How it works

The Instrument

The LucchiMeter is a portable electronic instrument that measures the speed of sound propagation (C) through wood, non-destructively, using two ultrasonic probes. The quantity returned — the speed of sound in m/sec, which many for convenience call the “Lucchi value” — is an objective indicator of the acoustic quality of the material.

The speed of sound — the “Lucchi value”

The quantity measured is the speed of sound propagation (C) through wood (and other materials), expressed in m/sec. It is an objective physical quantity, computed as the ratio between the length of the sample (in mm) and the time an ultrasonic pulse takes to travel through it (in microseconds). For brevity and by convention, this speed of sound is commonly called the “Lucchi value”: an informal, widespread label, not a new physical parameter.

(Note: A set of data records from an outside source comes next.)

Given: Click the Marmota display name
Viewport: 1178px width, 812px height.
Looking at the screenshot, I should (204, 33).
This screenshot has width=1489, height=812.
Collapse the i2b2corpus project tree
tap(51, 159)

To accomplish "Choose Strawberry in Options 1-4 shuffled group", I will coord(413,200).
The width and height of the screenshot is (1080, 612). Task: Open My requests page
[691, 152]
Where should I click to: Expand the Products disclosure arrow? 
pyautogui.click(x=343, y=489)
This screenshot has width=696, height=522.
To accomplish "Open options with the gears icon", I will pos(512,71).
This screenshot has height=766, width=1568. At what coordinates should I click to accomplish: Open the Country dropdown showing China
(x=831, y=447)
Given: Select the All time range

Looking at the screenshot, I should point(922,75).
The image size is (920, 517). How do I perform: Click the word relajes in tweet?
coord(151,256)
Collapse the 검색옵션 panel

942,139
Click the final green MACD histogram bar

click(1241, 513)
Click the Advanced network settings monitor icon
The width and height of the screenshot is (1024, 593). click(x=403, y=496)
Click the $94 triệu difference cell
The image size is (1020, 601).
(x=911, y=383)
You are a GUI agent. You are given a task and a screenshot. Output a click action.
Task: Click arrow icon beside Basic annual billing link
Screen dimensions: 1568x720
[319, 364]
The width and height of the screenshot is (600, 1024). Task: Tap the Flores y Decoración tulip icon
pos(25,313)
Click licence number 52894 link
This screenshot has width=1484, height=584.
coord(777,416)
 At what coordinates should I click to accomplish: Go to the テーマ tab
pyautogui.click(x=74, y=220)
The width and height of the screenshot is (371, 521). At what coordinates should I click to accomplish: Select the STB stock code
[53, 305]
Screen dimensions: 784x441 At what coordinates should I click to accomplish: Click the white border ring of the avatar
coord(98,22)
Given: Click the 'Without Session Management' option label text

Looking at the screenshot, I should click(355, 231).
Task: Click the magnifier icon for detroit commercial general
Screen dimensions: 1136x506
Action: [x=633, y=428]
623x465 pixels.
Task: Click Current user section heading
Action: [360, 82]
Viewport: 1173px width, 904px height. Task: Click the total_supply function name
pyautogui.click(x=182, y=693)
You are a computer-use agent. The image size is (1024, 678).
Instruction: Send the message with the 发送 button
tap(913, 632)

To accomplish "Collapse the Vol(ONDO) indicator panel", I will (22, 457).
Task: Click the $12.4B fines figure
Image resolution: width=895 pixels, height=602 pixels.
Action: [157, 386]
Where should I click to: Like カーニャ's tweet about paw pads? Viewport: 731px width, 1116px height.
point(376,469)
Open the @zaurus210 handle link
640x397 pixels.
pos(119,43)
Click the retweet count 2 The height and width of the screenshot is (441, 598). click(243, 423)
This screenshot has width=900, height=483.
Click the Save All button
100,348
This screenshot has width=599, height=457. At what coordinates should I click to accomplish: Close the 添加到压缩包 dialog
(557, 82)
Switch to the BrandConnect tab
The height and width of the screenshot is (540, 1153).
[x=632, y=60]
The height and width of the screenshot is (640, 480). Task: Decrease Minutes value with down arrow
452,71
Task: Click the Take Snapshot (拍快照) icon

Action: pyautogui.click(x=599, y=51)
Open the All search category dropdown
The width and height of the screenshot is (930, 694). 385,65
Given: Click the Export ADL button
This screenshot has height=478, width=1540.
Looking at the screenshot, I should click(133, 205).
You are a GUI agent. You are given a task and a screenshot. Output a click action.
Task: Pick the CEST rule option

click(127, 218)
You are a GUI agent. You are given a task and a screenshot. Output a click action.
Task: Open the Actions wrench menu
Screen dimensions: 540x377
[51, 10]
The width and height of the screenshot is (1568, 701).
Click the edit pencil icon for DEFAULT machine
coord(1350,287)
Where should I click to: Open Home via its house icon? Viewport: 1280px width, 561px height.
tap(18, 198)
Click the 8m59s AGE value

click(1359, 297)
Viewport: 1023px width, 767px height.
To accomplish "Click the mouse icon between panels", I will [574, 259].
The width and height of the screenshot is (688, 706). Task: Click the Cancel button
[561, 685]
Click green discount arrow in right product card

The higher the speed, the better the wood transmits vibrations — a fundamental property for the acoustic quality of a musical instrument. The name "Lucchi value" is informal but recognised worldwide since 1983, when Giovanni Lucchi developed the first prototype in Cremona. The instrument itself is also sometimes informally spelled LUCCIMETER or LUCCI METER (without the "h"), as a tribute to the inventor's surname.

Lucchi value formula

Lucchi (m/sec) = (mm / microsec) × 1000

Example. A Pernambuco stick 600 mm long takes 117 microseconds to be crossed by the ultrasonic pulse. The Lucchi value is 600 / 117 × 1000 ≈ 5128 m/sec — a typical value for a medium-quality Pernambuco bow stick.

Why the speed of sound, and not Young's modulus alone

One might think that Young's modulus — the stiffness of the wood — would be enough to tell how good a piece of wood is. It is not: Young's modulus measures the force of the material, not its ability to vibrate and return harmonics. Two pieces of wood with the same Young's modulus can have very different speeds of sound — and therefore very different acoustic behaviour.

Weightlifter analogy: force divided by weight, specific elasticity
Giovanni Lucchi's analogy. Two athletes lift the same 200 kg, but the one who weighs half expresses twice the specific elasticity. What counts is the ratio of force to mass — exactly what the speed of sound measures in wood.
Two spruce samples with the same Young's modulus but different speed of sound
Two spruce samples with the same Young's modulus (119): speed of sound 6300 against 4280 m/sec, with completely different density and resonance factor. This is the point of the "Young can cheat" series of studies.

This is also why the speed of sound is the parameter Giovanni Lucchi chose in 1983. The in-depth material — including the "Young can cheat" series and the comparison of species with the same Young's modulus — is collected on the Resources page.

The physical principle

The measurement is carried out by placing two probes at the ends of the wood sample:

  • the TX probe (transmitter) generates a short ultrasonic pulse;
  • the RX probe (receiver) detects it after it has travelled through the wood.

The instrument measures the time of flight of the pulse (in microseconds). Knowing the distance between the probes, it can compute the speed of sound propagation (C).

Longitudinal and transverse speed

The LucchiMeter always returns the speed along the probe alignment direction. The direction of measurement has a precise physical meaning:

  • by orienting the probes along the wood fibres you measure the longitudinal speed (the highest);
  • by orienting them perpendicular to the fibres you measure the transverse speed (markedly lower).

For two-dimensional soundboards (such as violin tops), both measurements are needed: the longitudinal and transverse values can differ widely, and their ratio is an important indicator of the internal structure of the wood.

Measurement procedure — in brief

Day-to-day use of the LucchiMeter follows three essential steps:

  1. SET ZERO — the cable tare of the probes, to be performed on first use and whenever probes are replaced. Flat-rubber probe against pointed-rubber probe, light and steady pressure. This is the only true calibration of the instrument.
  2. Measuring the sample length — with a tape measure or a caliper, in millimetres.
  3. Measuring the propagation time — by placing the probes at the two ends of the sample, along the direction you want to evaluate. The Lucchi value is computed automatically by the LucchiMeter PRO; on the BASIC it is derived by hand using the formula above.
Note. The plexiglass bar supplied with the instrument is not a calibration tool (calibration is the SET ZERO): it is a verification reference with two silk-screened values — about 5 microsec on the short side and 40 microsec on the long side. Together with the "probes-against-probes" check (time ≈ 0), it forms the routine check before a measurement session.

What it measures, what it does not

The LucchiMeter measures: the speed of sound in a specific direction of the wood, non-destructively and reproducibly. From this quantity follow reliable indications about apparent density, fibre homogeneity, presence of internal defects and overall acoustic quality.

The LucchiMeter does not measure: the colour of the wood, the subjective "sound" a musician will perceive on the finished instrument, nor does it guarantee on its own the success of the violin maker's work. It is an instrument for selection and control, not an aesthetic judge — the maker remains at the centre of the process.